By the end of this guide, you’ll have professional-quality AI voice generation running on your own system, or you’ll learn how to rent a powerful GPU for less than $0.50/hour. That’s cheaper than a gas station coffee, and you’ll only pay when you’re actually using it.
Let’s do this.
Why VibeVoice Is a Game-Changer
Before we jump into installation, let me break down why this matters:
- Zero Subscription Fees: Once installed, generate unlimited voices. No character limits. No monthly bills. Nothing.
- Same Quality as Premium Tools: VibeVoice uses state-of-the-art AI models. The voice quality rivals ElevenLabs, and in some cases, it’s even better.
- Complete Control: You own the setup. No cloud dependency. No privacy concerns. Your audio files never leave your computer.
- Perfect for Bulk Content: Creating audiobooks? YouTube narration? Podcast intros? Generate hours of content without watching your credit balance drain.
- Two Flexible Options: Run it on your local PC for instant access, or rent a powerful GPU on RunPod for pennies. Either way, you win.
The only “cost” is your time setting it up. And I’m about to make that as painless as possible.
What You Need to Know Before Starting
There are two ways to run VibeVoice:
Option 1: Local Installation (Windows) – If you have a Windows PC with an NVIDIA GPU (50 GB RAM ), this is the best route. Free forever after setup, fast processing, and everything runs on your machine.
Option 2: Cloud GPU on RunPod – Don’t have a powerful GPU? No problem. Rent one in the cloud for around $0.30-$0.50/hour. Only pay when you’re using it. Perfect for occasional use or testing.
GPU Specifications:
VibeVoice comes in two versions with different hardware needs. The smaller 1.5B model runs smoothly on consumer GPUs with just 8GB of VRAM (like an RTX 3060 or RTX 4060), making it accessible for most users.
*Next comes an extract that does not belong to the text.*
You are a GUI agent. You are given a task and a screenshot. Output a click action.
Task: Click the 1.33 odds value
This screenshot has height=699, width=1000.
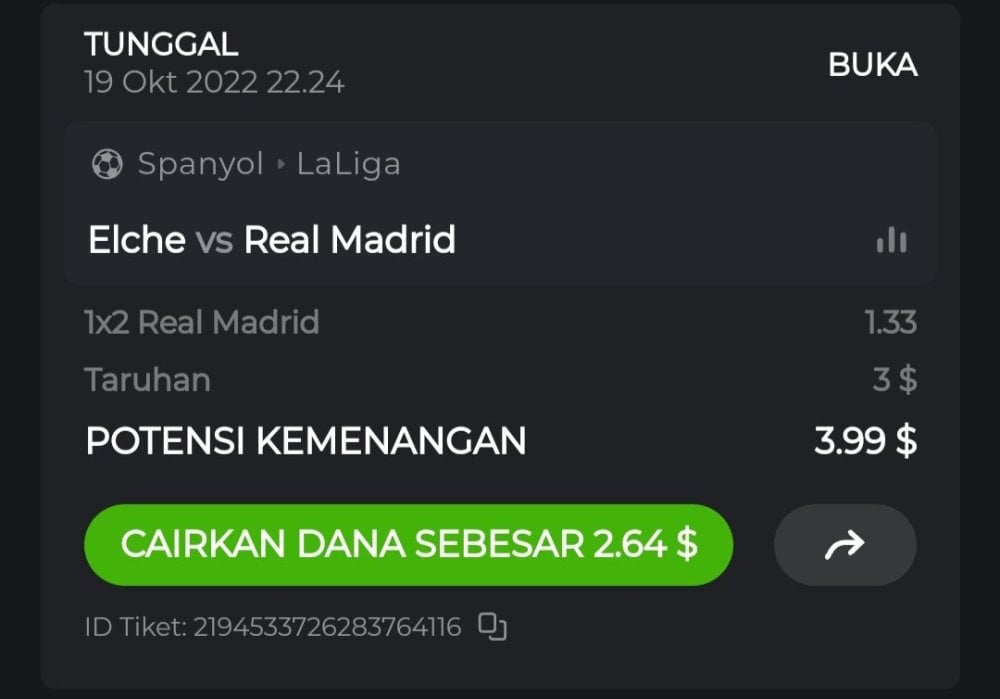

The larger 9B model delivers higher quality and more expressive voices but demands at least 18-19GB of VRAM (think RTX 3090, RTX 4090, or professional-grade GPUs). If you’re running on a tighter VRAM budget, there are quantized versions available that can run the 9B model on as little as 6-7GB of VRAM with minimal quality loss, though generation will be slightly slower.
NOTE: My system has NVIDIA Geforce RTX 2050 GPU, which is not compatible with VibeVoice Model. I need to go with at least RTX 4060 GPU with 32 GB. That’s why I decided to use Runpod GPU: RTX 4090 (24 GB VRAM) 36 GB RAM • 6 vCPU Total Disk: 80 GB. And also added 20GB more to make sure everything run smoothly.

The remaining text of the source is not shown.